> RECORDS PROVIDED
□ □ □ □ □
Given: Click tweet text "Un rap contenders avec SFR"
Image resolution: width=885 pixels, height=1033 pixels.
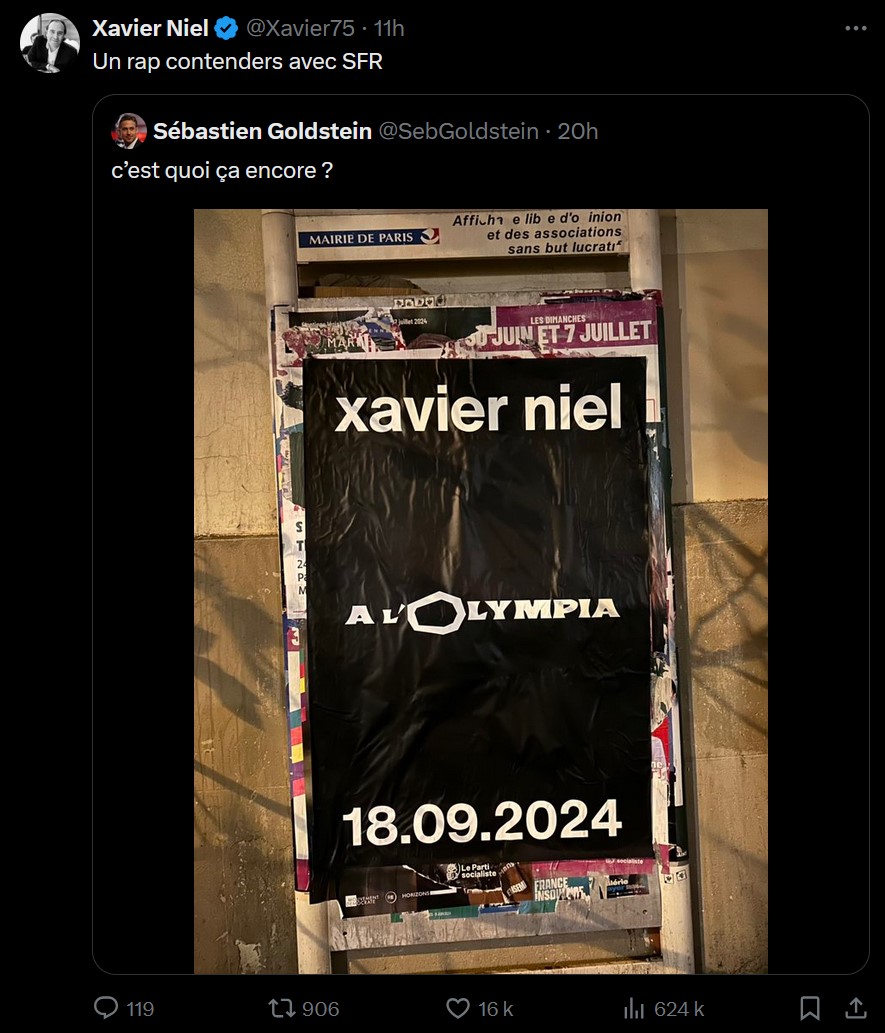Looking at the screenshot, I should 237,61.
□ □ □ □ □
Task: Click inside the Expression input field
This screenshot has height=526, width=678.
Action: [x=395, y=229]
□ □ □ □ □
> WORK REQUIRED
A copy of each line above that holds the word "Click" is the expected answer.

> THE ANSWER
Given: Click tweet text "Un rap contenders avec SFR"
Task: Click inside the Expression input field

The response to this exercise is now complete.